- Origin: Vienna, Austria
- Genres: Eurodance
- Years active: 1991–present (Hiatus: 1997–2000)
- Members: Sheila Fernandez Christian Troy
- Past members: Sandy Cooper Def Tone Jade Davies B-Nice Phoebe Caren

= Unique II =

Austrian Eurodance project

Unique II (previously Unique 2) is a Eurodance project from Austria. They are best known for their 1996 dance cover of Matthew Wilder's "Break My Stride", which reached No. 1 in Austria and New Zealand, and No. 2 in Australia.

Data lines =>
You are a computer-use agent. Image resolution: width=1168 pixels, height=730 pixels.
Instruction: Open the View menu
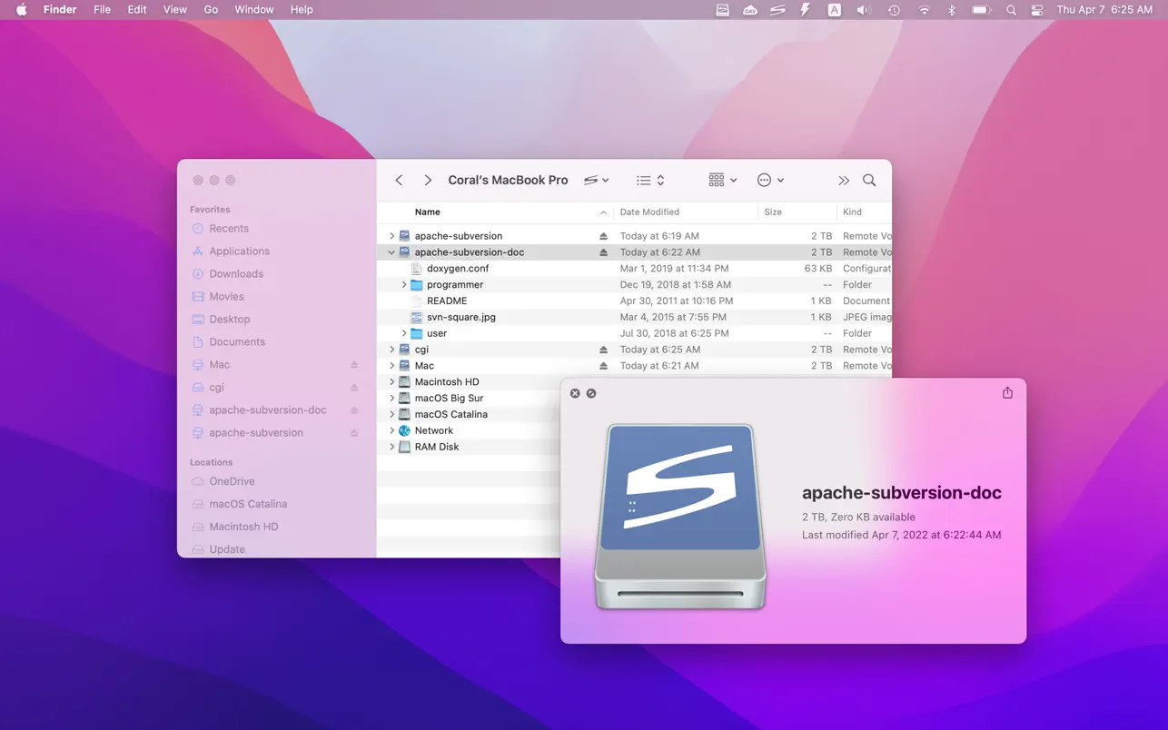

What to produce =>
Summarize the profile of Unique II in two sentences.

Response to the exercise =>
Unique II, previously called Unique 2, is a Eurodance project from Vienna, Austria, active since 1991 apart from a hiatus from 1997 to 2000. It is best known for its 1996 dance cover of Matthew Wilder's "Break My Stride," which reached No. 1 in Austria and New Zealand and No. 2 in Australia.